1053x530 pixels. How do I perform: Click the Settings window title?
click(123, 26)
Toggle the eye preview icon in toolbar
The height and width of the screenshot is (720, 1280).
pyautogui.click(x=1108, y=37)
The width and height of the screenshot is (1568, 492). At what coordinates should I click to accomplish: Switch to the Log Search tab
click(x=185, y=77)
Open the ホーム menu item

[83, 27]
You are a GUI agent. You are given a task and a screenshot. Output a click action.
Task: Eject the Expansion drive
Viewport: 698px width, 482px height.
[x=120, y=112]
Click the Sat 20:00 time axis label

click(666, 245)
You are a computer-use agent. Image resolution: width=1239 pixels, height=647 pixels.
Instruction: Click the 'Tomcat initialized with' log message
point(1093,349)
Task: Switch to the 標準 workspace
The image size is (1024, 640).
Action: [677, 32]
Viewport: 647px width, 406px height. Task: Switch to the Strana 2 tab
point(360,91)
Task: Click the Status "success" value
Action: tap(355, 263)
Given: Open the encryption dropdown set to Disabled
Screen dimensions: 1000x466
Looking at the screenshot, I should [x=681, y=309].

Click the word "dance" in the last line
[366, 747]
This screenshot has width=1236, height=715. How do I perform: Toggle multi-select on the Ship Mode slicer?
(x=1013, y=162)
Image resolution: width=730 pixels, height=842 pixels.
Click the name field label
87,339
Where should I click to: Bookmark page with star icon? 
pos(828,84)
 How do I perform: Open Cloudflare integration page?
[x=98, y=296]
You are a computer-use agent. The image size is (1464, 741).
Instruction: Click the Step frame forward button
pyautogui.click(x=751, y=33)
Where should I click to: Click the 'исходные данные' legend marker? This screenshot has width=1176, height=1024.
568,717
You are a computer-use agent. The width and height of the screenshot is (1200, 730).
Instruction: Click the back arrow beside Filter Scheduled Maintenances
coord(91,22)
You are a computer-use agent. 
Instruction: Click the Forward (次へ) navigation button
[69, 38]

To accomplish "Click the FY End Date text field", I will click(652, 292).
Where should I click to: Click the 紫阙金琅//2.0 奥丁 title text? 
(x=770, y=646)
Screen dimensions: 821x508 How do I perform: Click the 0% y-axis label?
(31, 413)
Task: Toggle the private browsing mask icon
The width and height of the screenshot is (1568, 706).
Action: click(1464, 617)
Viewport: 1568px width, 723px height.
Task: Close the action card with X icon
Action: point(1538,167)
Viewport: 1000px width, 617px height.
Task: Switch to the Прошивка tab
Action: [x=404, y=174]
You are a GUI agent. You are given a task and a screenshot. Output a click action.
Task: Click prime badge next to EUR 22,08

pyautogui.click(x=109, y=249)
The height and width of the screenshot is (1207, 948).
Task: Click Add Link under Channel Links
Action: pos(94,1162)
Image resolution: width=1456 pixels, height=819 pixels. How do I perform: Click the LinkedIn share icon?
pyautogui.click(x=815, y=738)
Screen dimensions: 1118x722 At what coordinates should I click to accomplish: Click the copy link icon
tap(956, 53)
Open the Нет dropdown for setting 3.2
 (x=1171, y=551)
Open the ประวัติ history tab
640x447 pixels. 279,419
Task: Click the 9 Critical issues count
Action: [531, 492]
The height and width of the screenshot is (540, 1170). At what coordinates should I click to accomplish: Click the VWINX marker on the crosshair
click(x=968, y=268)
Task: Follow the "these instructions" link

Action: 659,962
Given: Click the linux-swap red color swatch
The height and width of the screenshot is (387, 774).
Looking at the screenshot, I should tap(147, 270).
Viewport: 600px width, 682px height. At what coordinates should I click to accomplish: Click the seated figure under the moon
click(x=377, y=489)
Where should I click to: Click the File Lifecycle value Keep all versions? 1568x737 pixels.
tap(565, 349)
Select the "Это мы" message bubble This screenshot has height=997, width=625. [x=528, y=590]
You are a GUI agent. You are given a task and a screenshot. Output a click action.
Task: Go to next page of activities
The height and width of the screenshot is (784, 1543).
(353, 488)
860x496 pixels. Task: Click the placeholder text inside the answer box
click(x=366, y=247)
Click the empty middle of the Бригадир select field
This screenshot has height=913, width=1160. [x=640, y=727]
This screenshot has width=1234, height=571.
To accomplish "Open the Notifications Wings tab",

* _Task statement_:
Starting at the top of the listing above, write out every line exactly as it appears.

* _Finished task_:
1053x530 pixels. How do I perform: Click the Settings window title?
click(123, 26)
Toggle the eye preview icon in toolbar
The height and width of the screenshot is (720, 1280).
pyautogui.click(x=1108, y=37)
The width and height of the screenshot is (1568, 492). At what coordinates should I click to accomplish: Switch to the Log Search tab
click(x=185, y=77)
Open the ホーム menu item

[83, 27]
You are a GUI agent. You are given a task and a screenshot. Output a click action.
Task: Eject the Expansion drive
Viewport: 698px width, 482px height.
[x=120, y=112]
Click the Sat 20:00 time axis label

click(666, 245)
You are a computer-use agent. Image resolution: width=1239 pixels, height=647 pixels.
Instruction: Click the 'Tomcat initialized with' log message
point(1093,349)
Task: Switch to the 標準 workspace
The image size is (1024, 640).
Action: [677, 32]
Viewport: 647px width, 406px height. Task: Switch to the Strana 2 tab
point(360,91)
Task: Click the Status "success" value
Action: tap(355, 263)
Given: Open the encryption dropdown set to Disabled
Screen dimensions: 1000x466
Looking at the screenshot, I should [x=681, y=309].

Click the word "dance" in the last line
[366, 747]
This screenshot has width=1236, height=715. How do I perform: Toggle multi-select on the Ship Mode slicer?
(x=1013, y=162)
Image resolution: width=730 pixels, height=842 pixels.
Click the name field label
87,339
Where should I click to: Bookmark page with star icon? 
pos(828,84)
 How do I perform: Open Cloudflare integration page?
[x=98, y=296]
You are a computer-use agent. The image size is (1464, 741).
Instruction: Click the Step frame forward button
pyautogui.click(x=751, y=33)
Where should I click to: Click the 'исходные данные' legend marker? This screenshot has width=1176, height=1024.
568,717
You are a computer-use agent. The width and height of the screenshot is (1200, 730).
Instruction: Click the back arrow beside Filter Scheduled Maintenances
coord(91,22)
You are a computer-use agent. 
Instruction: Click the Forward (次へ) navigation button
[69, 38]

To accomplish "Click the FY End Date text field", I will click(652, 292).
Where should I click to: Click the 紫阙金琅//2.0 奥丁 title text? 
(x=770, y=646)
Screen dimensions: 821x508 How do I perform: Click the 0% y-axis label?
(31, 413)
Task: Toggle the private browsing mask icon
The width and height of the screenshot is (1568, 706).
Action: click(1464, 617)
Viewport: 1568px width, 723px height.
Task: Close the action card with X icon
Action: point(1538,167)
Viewport: 1000px width, 617px height.
Task: Switch to the Прошивка tab
Action: [x=404, y=174]
You are a GUI agent. You are given a task and a screenshot. Output a click action.
Task: Click prime badge next to EUR 22,08

pyautogui.click(x=109, y=249)
The height and width of the screenshot is (1207, 948).
Task: Click Add Link under Channel Links
Action: pos(94,1162)
Image resolution: width=1456 pixels, height=819 pixels. How do I perform: Click the LinkedIn share icon?
pyautogui.click(x=815, y=738)
Screen dimensions: 1118x722 At what coordinates should I click to accomplish: Click the copy link icon
tap(956, 53)
Open the Нет dropdown for setting 3.2
 (x=1171, y=551)
Open the ประวัติ history tab
640x447 pixels. 279,419
Task: Click the 9 Critical issues count
Action: [531, 492]
The height and width of the screenshot is (540, 1170). At what coordinates should I click to accomplish: Click the VWINX marker on the crosshair
click(x=968, y=268)
Task: Follow the "these instructions" link

Action: 659,962
Given: Click the linux-swap red color swatch
The height and width of the screenshot is (387, 774).
Looking at the screenshot, I should tap(147, 270).
Viewport: 600px width, 682px height. At what coordinates should I click to accomplish: Click the seated figure under the moon
click(x=377, y=489)
Where should I click to: Click the File Lifecycle value Keep all versions? 1568x737 pixels.
tap(565, 349)
Select the "Это мы" message bubble This screenshot has height=997, width=625. [x=528, y=590]
You are a GUI agent. You are given a task and a screenshot. Output a click action.
Task: Go to next page of activities
The height and width of the screenshot is (784, 1543).
(353, 488)
860x496 pixels. Task: Click the placeholder text inside the answer box
click(x=366, y=247)
Click the empty middle of the Бригадир select field
This screenshot has height=913, width=1160. [x=640, y=727]
This screenshot has width=1234, height=571.
To accomplish "Open the Notifications Wings tab",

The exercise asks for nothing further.